Sometimes, a simple manoeuvre such as taking time to eat can help. As a nation, we always seem to be on the go – drinking, chewing and eating in our vehicles, digesting food between text messaging and commitments.
Frequently, doctors themselves may unwittingly induce acid disease. Many Canadians, especially the elderly, take a whole pharmacy of medications – sometimes 10 or more pills per day. Widely prescribed pain medications – the NSAIDs or non-steroidal anti-inflammatories – are known to irritate the stomach. Many patients are happily taking these tablets for arthritis, yet all the while slowly burning their gut.
When lifestyle management isn't enough, we offer prescription medications. To control acid production, the best medicines are the well-known PPIs, the proton-pump inhibitors. These pills reduce stomach acid by 90 per cent, thus promoting tissue healing. One recommendation: I notice that most doctors prescribe PPIs once a day, which is the standard. But GERD patients with more severe disease will likely benefit from taking these medications twice a day.
When symptoms persist despite lifestyle changes and medication, we may need to do X-rays such as an upper GI series, "the drinking test." For this test, you drink a milky liquid, and the X-rays reveal the background landscape – if there's reflux, ulcers or any traffic jam caused by scarring or growths.
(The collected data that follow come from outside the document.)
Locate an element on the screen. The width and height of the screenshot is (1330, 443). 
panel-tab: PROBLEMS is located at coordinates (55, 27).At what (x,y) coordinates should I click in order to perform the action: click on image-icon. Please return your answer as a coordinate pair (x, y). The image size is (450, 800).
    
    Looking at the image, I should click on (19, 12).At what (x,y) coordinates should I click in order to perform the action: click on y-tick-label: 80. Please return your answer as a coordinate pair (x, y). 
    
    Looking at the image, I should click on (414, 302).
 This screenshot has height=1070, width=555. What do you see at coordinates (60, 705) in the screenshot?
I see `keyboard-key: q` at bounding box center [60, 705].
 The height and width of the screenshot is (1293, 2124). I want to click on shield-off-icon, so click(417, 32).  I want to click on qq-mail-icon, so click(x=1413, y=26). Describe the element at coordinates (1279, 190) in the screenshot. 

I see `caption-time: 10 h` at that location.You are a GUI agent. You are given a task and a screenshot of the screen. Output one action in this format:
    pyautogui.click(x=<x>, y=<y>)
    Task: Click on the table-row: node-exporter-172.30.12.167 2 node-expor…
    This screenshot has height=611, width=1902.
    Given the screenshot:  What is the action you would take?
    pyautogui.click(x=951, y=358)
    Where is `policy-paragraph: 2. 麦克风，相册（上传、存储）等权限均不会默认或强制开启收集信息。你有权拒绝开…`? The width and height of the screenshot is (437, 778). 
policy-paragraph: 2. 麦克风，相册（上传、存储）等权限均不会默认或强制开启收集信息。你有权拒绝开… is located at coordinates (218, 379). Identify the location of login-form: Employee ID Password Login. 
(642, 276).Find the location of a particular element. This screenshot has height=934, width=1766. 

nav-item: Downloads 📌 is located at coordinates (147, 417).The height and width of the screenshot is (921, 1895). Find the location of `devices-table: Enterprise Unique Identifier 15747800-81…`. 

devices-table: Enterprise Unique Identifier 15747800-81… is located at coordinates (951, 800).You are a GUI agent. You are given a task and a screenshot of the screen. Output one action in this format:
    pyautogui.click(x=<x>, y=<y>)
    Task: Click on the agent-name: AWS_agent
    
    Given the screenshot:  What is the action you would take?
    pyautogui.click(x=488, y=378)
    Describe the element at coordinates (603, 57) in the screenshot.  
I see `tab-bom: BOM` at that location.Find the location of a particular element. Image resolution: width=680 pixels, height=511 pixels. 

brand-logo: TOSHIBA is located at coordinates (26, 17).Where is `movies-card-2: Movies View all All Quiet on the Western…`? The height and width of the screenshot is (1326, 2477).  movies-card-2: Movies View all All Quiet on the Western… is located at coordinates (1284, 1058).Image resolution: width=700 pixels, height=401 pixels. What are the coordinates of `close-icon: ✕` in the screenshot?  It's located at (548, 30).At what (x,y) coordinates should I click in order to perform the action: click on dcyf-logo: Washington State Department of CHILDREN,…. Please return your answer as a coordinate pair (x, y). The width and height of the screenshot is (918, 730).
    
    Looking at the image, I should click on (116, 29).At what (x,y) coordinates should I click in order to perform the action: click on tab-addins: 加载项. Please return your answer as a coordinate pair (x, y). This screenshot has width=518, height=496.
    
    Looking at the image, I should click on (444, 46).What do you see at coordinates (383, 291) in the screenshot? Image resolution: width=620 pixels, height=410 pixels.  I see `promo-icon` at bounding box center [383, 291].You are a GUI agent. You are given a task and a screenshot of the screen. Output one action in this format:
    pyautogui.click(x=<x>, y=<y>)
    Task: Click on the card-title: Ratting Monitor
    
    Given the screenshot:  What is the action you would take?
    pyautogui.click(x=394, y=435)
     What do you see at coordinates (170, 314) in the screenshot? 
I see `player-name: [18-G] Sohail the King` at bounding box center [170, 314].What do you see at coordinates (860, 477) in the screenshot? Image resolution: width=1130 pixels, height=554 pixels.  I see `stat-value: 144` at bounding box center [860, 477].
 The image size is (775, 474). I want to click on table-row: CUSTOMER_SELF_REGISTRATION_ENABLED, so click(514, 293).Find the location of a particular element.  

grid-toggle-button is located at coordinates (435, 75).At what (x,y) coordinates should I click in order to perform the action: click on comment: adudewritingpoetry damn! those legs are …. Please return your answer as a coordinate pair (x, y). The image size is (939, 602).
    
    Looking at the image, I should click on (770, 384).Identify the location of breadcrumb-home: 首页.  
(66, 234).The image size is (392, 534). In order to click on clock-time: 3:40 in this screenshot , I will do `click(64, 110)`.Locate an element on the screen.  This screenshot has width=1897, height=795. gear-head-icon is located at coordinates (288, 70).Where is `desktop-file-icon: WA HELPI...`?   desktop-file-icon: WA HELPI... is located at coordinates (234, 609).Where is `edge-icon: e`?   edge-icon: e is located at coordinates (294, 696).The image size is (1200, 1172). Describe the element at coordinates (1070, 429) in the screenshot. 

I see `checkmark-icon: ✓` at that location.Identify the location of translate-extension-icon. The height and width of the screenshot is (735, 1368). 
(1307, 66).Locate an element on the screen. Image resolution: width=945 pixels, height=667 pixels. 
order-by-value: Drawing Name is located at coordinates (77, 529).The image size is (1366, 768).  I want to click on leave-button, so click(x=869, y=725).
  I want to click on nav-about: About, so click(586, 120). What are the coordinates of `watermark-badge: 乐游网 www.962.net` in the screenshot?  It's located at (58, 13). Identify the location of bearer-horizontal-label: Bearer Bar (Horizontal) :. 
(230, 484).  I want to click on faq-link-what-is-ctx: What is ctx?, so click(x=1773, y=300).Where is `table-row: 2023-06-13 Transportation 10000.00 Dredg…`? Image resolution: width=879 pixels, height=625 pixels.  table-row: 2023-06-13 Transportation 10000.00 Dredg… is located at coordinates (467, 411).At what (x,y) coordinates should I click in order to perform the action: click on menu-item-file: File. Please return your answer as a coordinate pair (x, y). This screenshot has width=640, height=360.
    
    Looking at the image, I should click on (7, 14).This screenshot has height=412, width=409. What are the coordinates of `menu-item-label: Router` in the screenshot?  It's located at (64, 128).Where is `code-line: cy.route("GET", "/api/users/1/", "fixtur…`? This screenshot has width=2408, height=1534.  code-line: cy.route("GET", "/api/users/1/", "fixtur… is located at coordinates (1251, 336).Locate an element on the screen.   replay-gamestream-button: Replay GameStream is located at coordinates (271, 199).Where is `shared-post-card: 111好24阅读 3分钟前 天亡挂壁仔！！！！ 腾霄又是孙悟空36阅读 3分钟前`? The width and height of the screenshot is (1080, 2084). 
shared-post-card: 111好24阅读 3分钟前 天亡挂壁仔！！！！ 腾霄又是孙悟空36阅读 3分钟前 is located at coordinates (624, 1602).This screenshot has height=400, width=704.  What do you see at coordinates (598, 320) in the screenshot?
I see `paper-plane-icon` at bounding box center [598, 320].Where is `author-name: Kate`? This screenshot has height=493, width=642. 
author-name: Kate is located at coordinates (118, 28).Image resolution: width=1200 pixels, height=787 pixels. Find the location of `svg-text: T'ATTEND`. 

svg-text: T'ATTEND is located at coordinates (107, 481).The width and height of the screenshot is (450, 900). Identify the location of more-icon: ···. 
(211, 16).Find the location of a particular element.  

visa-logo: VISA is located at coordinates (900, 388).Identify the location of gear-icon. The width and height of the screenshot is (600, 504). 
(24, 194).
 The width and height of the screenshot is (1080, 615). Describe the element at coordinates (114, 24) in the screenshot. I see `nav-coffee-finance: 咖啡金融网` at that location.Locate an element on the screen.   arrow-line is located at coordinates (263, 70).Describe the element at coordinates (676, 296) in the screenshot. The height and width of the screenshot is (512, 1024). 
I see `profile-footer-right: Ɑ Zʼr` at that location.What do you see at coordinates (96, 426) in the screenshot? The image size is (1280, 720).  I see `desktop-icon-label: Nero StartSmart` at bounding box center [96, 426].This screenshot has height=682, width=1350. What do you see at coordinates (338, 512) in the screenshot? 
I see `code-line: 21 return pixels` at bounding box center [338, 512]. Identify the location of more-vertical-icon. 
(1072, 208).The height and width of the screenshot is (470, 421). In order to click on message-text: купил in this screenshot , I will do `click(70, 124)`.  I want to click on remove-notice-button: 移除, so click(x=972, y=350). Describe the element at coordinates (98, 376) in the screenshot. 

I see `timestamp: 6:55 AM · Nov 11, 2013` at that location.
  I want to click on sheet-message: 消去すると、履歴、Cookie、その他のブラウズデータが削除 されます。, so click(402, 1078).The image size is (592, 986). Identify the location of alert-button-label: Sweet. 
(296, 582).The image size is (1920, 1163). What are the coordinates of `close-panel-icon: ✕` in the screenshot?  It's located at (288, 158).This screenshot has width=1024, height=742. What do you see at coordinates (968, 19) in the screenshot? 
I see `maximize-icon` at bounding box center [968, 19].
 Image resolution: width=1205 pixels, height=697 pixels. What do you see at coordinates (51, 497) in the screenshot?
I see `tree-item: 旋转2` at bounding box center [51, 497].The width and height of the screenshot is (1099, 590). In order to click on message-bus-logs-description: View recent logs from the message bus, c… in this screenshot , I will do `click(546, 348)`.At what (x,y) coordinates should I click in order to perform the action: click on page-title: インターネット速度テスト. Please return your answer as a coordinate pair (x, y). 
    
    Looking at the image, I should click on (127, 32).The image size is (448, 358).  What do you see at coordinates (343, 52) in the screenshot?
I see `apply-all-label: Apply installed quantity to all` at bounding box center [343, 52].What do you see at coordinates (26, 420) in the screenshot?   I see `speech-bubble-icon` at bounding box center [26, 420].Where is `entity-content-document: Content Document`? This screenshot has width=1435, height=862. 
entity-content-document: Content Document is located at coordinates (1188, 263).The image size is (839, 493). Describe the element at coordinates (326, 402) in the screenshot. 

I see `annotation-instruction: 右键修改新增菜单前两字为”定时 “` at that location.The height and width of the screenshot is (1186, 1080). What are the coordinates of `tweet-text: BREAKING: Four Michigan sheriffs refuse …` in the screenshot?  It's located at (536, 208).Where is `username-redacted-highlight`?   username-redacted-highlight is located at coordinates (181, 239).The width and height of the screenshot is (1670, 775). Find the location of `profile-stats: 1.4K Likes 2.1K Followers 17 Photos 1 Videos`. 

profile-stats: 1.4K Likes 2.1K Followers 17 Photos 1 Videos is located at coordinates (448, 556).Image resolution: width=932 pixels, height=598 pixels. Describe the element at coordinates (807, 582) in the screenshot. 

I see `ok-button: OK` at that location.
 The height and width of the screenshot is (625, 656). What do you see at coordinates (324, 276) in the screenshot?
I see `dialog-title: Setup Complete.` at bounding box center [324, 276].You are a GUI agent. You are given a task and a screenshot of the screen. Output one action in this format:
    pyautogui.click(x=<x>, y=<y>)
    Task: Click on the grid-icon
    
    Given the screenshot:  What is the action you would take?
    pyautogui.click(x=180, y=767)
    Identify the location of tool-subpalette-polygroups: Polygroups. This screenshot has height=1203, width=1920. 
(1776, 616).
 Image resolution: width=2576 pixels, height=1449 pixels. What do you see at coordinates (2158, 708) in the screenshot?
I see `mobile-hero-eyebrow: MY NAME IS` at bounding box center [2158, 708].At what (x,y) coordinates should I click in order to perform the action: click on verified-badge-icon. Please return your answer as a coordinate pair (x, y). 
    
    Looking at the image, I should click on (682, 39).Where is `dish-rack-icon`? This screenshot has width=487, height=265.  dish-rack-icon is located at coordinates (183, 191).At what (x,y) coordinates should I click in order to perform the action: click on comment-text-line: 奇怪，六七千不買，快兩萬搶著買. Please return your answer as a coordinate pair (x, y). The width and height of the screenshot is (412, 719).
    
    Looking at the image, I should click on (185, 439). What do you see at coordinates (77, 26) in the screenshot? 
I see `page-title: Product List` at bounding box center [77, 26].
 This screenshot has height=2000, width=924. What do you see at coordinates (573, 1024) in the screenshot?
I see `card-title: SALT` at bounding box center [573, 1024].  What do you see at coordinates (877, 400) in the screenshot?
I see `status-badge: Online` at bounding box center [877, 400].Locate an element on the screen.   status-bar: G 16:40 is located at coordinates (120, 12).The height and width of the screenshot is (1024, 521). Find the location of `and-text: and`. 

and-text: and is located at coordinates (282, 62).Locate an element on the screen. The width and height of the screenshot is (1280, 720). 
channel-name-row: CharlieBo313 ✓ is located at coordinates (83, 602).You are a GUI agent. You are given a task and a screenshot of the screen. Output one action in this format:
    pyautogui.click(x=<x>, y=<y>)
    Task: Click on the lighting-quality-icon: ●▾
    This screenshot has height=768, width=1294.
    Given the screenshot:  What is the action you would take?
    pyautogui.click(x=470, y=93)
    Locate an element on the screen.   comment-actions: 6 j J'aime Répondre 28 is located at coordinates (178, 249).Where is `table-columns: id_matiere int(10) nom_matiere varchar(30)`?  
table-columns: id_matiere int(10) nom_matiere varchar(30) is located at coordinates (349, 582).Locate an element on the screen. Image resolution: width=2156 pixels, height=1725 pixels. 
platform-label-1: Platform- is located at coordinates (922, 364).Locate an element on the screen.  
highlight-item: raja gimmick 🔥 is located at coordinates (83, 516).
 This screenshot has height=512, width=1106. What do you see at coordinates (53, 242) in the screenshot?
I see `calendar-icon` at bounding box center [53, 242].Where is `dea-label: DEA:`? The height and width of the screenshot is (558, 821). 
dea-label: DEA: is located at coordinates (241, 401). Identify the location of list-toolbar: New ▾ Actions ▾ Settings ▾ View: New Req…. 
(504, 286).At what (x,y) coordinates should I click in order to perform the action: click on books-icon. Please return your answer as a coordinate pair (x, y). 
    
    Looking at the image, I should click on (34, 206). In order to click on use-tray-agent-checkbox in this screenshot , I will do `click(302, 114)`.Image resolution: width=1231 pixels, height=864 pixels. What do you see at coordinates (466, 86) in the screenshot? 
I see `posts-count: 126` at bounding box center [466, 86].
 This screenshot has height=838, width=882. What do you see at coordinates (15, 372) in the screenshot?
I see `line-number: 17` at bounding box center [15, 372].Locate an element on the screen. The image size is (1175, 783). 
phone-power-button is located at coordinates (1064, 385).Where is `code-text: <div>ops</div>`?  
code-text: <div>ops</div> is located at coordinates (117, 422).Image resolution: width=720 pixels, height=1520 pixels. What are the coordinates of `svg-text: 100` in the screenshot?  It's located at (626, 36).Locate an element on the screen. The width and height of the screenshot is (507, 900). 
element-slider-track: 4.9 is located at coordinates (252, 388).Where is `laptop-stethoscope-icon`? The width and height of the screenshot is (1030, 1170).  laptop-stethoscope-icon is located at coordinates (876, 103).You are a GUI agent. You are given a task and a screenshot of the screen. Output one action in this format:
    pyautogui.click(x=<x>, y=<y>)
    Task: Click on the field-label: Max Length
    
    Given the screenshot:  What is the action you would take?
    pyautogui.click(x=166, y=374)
This test also picks up hiatal hernias, which are extra pouches in the chest, like a bonus stomach. Such patients may need surgery. "Nothing helped … none of the pills," says Rita C., 49. "And this burning foam kept coming up, like climbing a ladder."
Everyone gets occasional heartburn, perhaps from overeating at a celebration. But if the problem persists for weeks – even years – see your doctor. It's important to extinguish the stomach fire and interrupt the burning. Left untreated for years, burned gut tissue can lead to bleeding, ulcers and even cancer.